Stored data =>
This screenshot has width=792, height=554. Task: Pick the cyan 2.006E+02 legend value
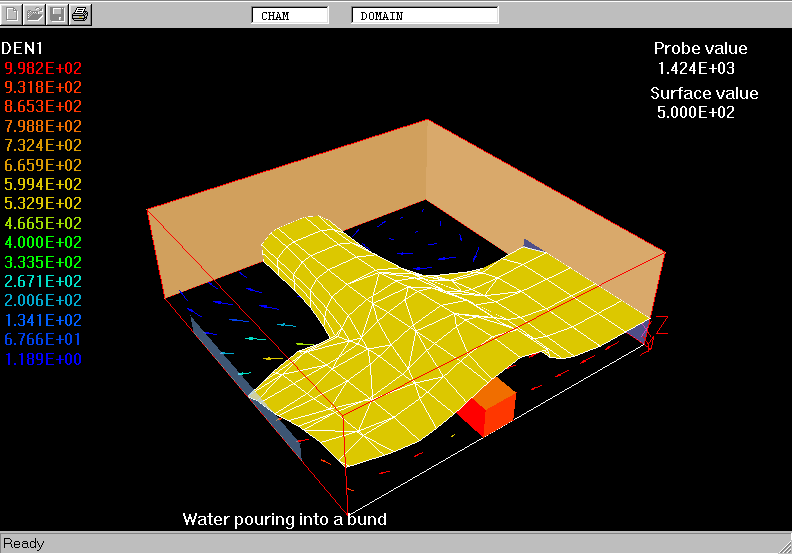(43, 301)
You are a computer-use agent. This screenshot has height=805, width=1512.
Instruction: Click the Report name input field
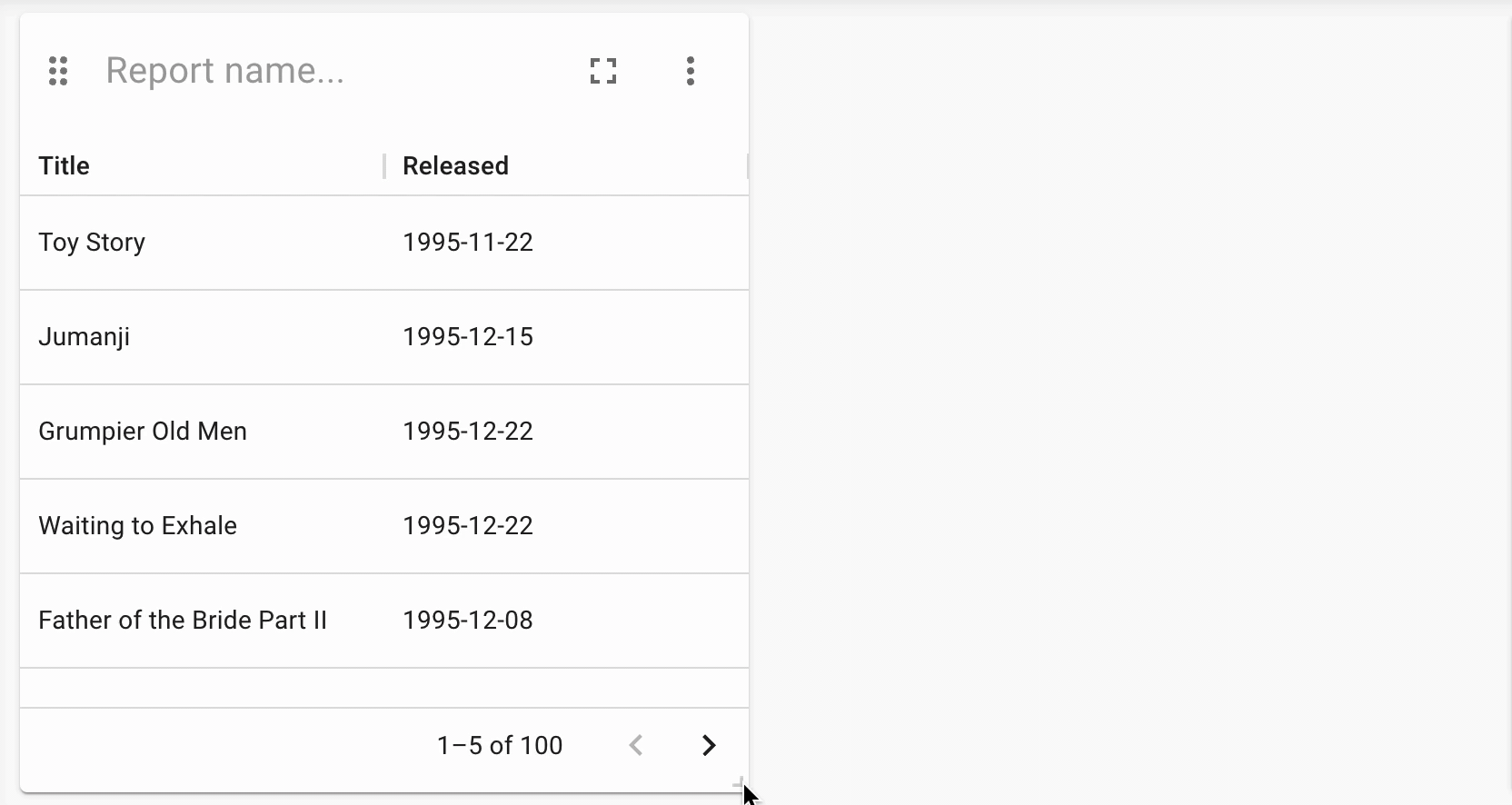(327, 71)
* * *
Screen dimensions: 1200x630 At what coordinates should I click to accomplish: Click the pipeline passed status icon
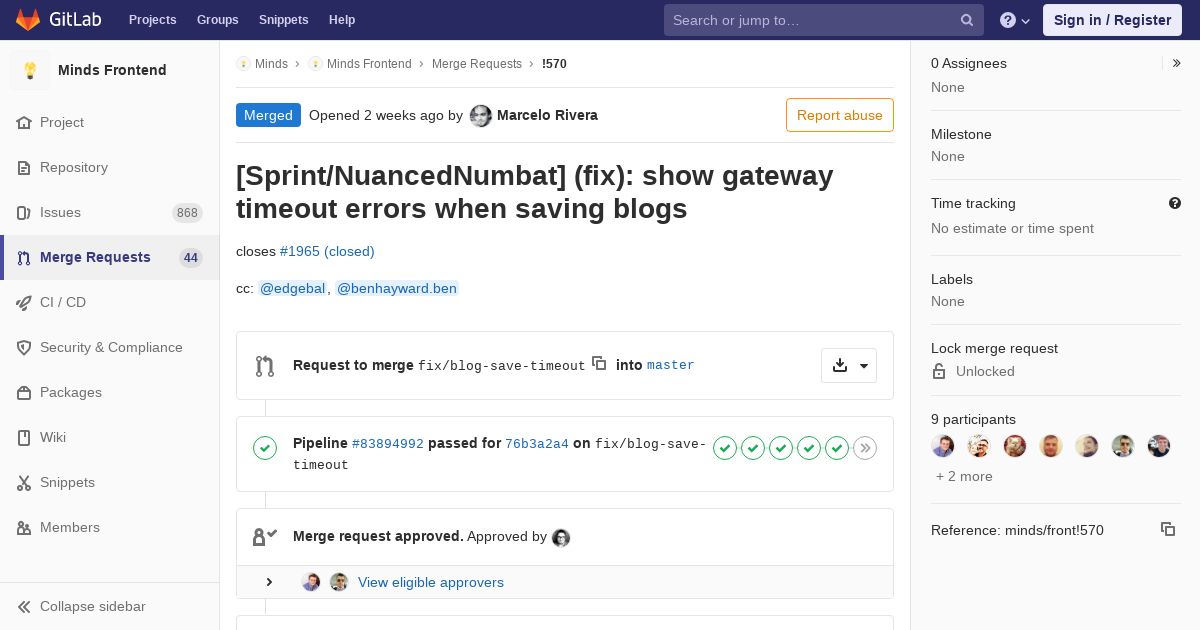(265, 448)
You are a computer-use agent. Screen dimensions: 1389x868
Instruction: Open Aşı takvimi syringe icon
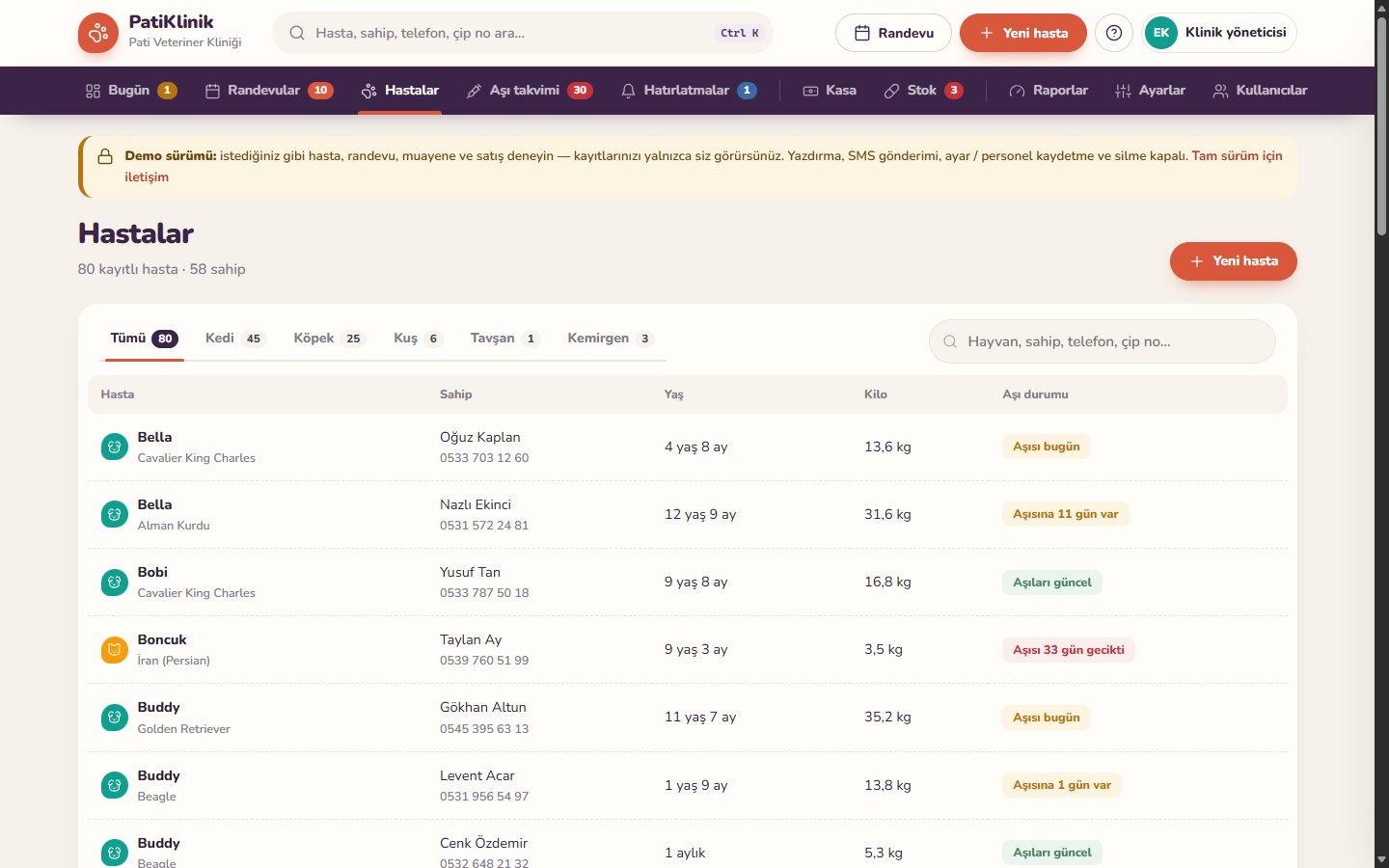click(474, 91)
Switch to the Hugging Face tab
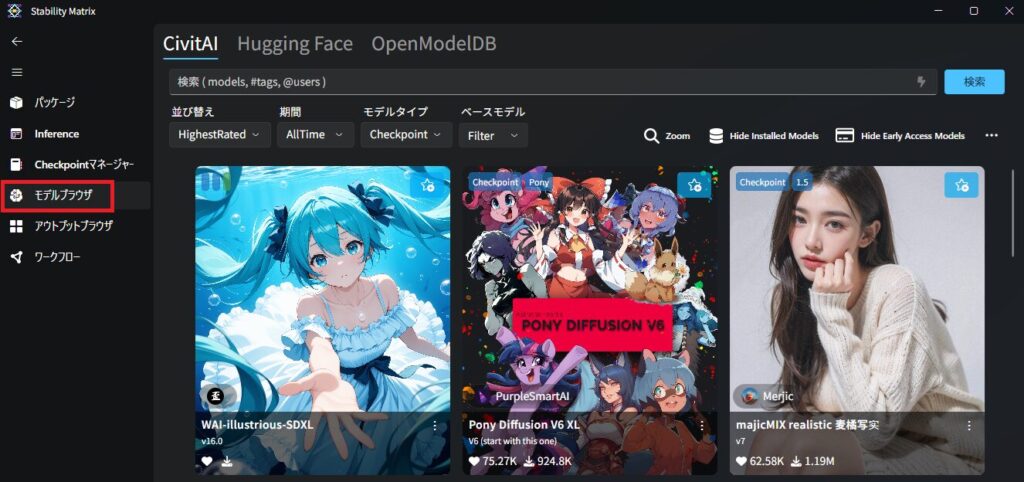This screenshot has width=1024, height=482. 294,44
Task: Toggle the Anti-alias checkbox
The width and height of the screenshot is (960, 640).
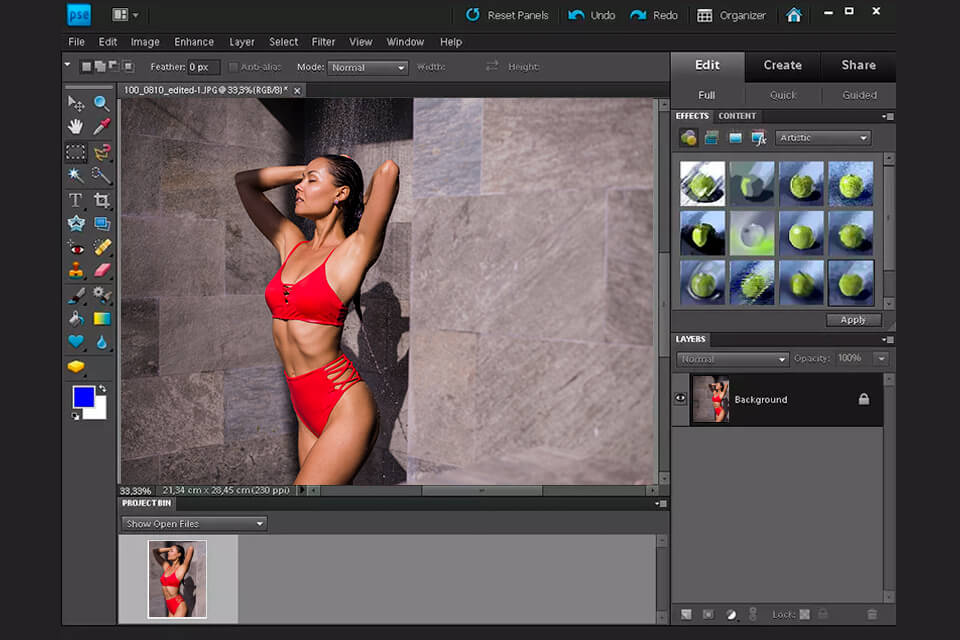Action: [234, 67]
---
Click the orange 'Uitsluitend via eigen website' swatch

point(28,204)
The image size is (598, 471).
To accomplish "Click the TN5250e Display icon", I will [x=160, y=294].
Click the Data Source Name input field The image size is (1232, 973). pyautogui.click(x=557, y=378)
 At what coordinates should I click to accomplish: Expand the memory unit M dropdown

What is expected =>
From the entries above, copy every line that holds the word "size".

Solution to the exercise =>
The image size is (598, 471).
Click the Data Source Name input field The image size is (1232, 973). pyautogui.click(x=557, y=378)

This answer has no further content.